During execution each cook will output it's name and what it's doing. The output that it produces is as follows:
Appetizer: flatMapping to scala.Tuple3[scala.collection.immutable.List[Int], scala.collection.immutable.List[java.lang.String], java.lang.String]
---- Each cook ----
Appetizer: execute cook
List(5, 6, 7, 8)
Dessert: execute cook
(> (> (> (> 
MainCourse: execute cook
List(Meat, Fish, Chicken, Shrimp)
---- Will start cooking ----
Appetizer: cookFor in flatMap
Appetizer: execute cook
MainCourse: flatMapping to scala.Tuple3[scala.collection.immutable.List[Int], scala.collection.immutable.List[java.lang.String], java.lang.String]
MainCourse: cookFor in flatMap
MainCourse: execute cook
Dessert: mapping to scala.Tuple3[scala.collection.immutable.List[Int], scala.collection.immutable.List[java.lang.String], java.lang.String]
Dessert: cookFor in map
Dessert: execute cook
(List(5, 6, 7, 8),List(Meat, Fish, Chicken, Shrimp),(> (> (> (> )

The first line is actually called during the initialization, before the main function. Then we see the output of each cook. When we ask for the mealCook's food we see the chaining of all the flatMaps and a map to produce the final output. Each cook is called once, and all of them map to the same S output type.

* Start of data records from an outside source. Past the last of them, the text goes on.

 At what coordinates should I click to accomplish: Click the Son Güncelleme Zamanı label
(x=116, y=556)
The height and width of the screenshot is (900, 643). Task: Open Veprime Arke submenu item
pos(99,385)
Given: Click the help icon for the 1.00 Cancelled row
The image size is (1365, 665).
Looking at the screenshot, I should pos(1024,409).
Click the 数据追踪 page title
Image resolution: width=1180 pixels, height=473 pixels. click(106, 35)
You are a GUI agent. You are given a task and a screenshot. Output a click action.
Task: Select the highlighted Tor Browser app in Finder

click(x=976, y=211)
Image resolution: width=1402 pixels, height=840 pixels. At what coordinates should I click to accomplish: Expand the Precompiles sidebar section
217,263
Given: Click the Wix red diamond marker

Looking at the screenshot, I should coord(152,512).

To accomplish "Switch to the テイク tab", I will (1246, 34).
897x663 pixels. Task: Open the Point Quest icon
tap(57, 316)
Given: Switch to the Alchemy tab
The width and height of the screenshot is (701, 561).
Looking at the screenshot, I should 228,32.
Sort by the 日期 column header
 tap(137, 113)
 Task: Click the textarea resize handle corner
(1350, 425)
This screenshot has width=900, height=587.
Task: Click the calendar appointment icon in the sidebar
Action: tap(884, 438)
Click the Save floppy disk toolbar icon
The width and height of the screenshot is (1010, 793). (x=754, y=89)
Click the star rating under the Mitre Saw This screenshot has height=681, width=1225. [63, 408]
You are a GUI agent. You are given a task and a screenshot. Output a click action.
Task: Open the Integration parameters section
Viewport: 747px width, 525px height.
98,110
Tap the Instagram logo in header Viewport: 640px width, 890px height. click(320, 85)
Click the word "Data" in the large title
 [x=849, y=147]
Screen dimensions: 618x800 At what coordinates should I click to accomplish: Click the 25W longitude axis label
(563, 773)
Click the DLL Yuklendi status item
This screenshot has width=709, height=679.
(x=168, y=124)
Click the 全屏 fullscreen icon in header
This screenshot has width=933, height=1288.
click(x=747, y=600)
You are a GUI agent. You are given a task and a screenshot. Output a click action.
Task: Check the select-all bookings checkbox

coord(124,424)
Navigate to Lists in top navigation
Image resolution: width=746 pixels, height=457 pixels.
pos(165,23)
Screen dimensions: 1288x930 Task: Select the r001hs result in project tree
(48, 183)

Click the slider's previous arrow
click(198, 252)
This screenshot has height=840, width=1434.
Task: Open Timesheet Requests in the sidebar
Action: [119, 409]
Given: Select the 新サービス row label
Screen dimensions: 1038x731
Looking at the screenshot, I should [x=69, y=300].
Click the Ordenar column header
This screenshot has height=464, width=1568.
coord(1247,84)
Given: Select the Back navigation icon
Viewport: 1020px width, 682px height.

Some interesting things I learned in this experiment:
  1. Because we have no information on what S is, there are few options on what we can do in the map and flatMap functions. We must use the supplied function just to get the types to align.
  2. The first generator in the for-comprehension will dictate the type of the next generators. Each generator may have its own type parameters, but they all will be of the same class. This is the type constructor we see in some of the Monad examples.
  3. When we look at the individual Cook implementations we see they are oblivious to all the logic and control to connect the cooks. We only focus on what they cook, and leave the connection to the for-comprehension.
This last point was somewhat a revelation to me. This is one of the reasons functional programming is so interesting. I’m telling what each cooks does and how I’d like them connected, but not how to execute the connected cooks. Of course the designer of the Cook trait has to know what happens, but not someone extending a Cook. This is even more impressive when we get to things like Iteratees, which I hope to cover in another post.

2 comments:

  1. Hi there.
    The pattern you defined in the article is very general and can be abstracted to any type that has a method of type A => B (like cookFor(Int): T).
    The monad you discovered is the Reader Monad, and is basically the function of 1 argument with additional map and flatMap definition.
    It's called the Reader Monad because it's usually associated with reading program configuration. You can view a function A => B as a configuration reader that gives you a config value B given a config context A.
    I know this sound complex at first, but you can look around the web for Reader Monad.
    I suggest http://marakana.com/s/post/1108/dependency_injection_in_scala
    as a very illustrative talk about the subject.
    Good day

    ReplyDelete
  2. Thanks for the information. My focus was more on the for-comprehension. Once you said Reader for configuration I could clearly see how to use the more generic A => B version.